In Gamilaraay mythology, Bahloo (Note: baaluu is the Yuwaalaraay for "moon".) is a male spirit representing the moon. The most known tale about him is a story about the origin of death.

== Myths ==
Bahloo and the Daens (Note: "Daen" is an old transcription of dhayn, Yuwaalaraay for "Aboriginal man" or "Aboriginal person".)

The most notable myth seeks to explain both man's mortality and the hatred between snakes and men, much as does the Judeo-Christian story of the Garden of Eden. In the tale, Bahloo takes his snakes (calling them his 'dogs') out for a walk at night. He comes upon a group of men and asks them to carry the snakes across a river for him. They were afraid, and refused, so he did it himself, with two snakes coiled around each arm and one around his neck. He threw a piece of bark on the water, which floated, and a stone, which sank. He declared that he was like the bark, always rising again, but that the men would be like the stone, and sink to the bottom when they were dead. The men, who had always feared the snakes, now hated them and killed them whenever they saw one. Bahloo always sent more, to remind the people that they had not done what he asked.

Bahloo and Wahn

One Aboriginal legend tells of how Bahloo was once a clever man who lived with Wahn, the Crow, and Buumayamayal, the fly catcher lizard, creating the babies of the world. One day, Wahn asks Bahloo, in addition to making new babies, that they resurrect the dead as well. Bahloo refused this request, making Wahn very upset. Upon seeing a large gum tree, Wahn asks to Bahloo climb the tree for grubs. He then breathed on the gum tree, causing it to grow into the sky. This is where Bahloo stayed, explaining why the Moon travels across the sky.

Bahloo and Yhi

During Bahloo’s travels, Yhi, the Sun, courts Bahloo, but he refused her advances. The myth says that this is why the Sun chased the Moon across the sky. Yhi threatened the spirits who held up the sky that if they let him escape down to Earth, she would plunge the world into darkness.

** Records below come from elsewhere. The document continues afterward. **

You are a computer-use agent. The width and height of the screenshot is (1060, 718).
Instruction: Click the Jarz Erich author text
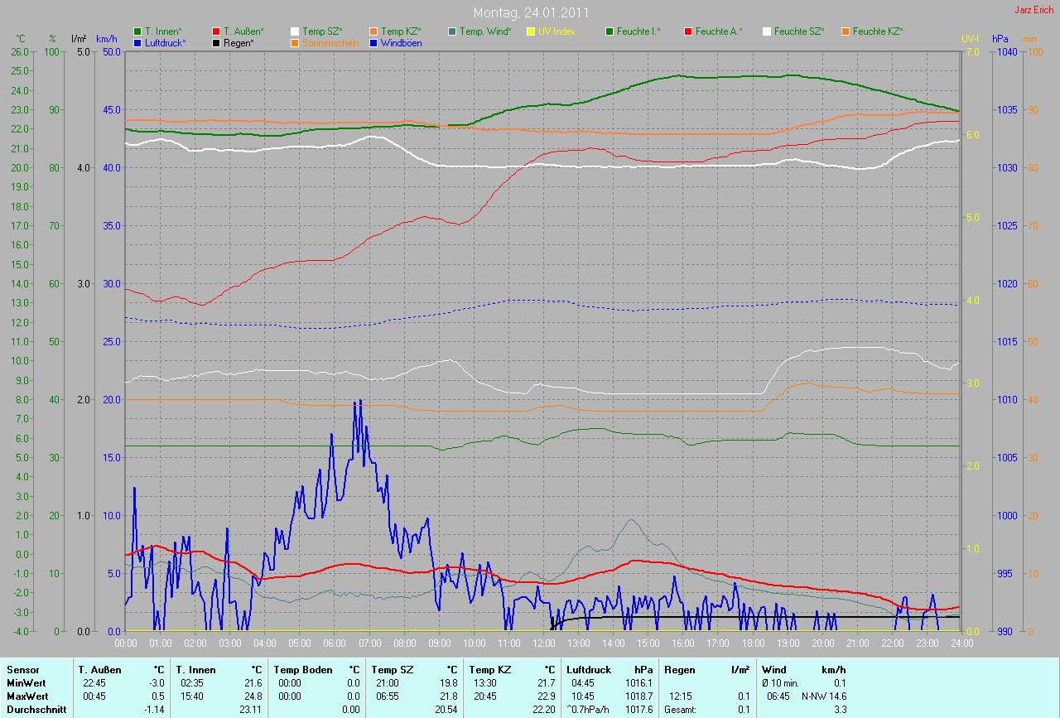1035,10
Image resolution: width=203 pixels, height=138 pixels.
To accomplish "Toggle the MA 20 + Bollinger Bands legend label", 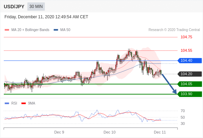I will [x=30, y=30].
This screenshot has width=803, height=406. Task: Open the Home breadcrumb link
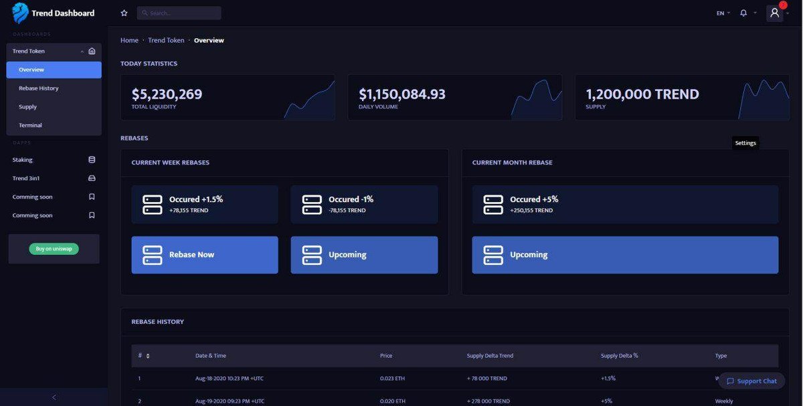point(129,39)
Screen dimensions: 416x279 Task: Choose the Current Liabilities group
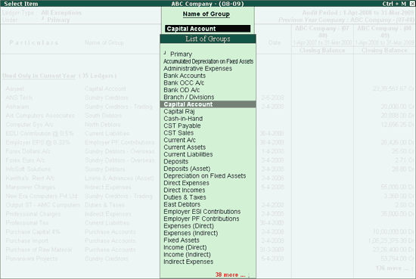pos(188,154)
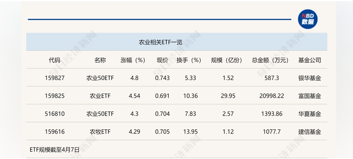Click the NBD数据 logo badge

coord(307,19)
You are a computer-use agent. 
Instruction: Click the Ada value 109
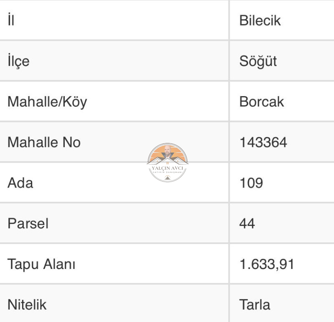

Nevertheless, Bahloo is sometimes seen walking on the Earth in Gamilaraay myth. He does so by disguising himself as the spirit emu, tricking the spirits and going back to Earth to once again reclaim his post of creating baby girls.

Yhi Brings Life to the World

In another story, Yhi gives Bahloo to the Morning Star as her husband; This is because Yhi created the Morning Star to herald her coming and felt sorry for the loneliness of the Star's station.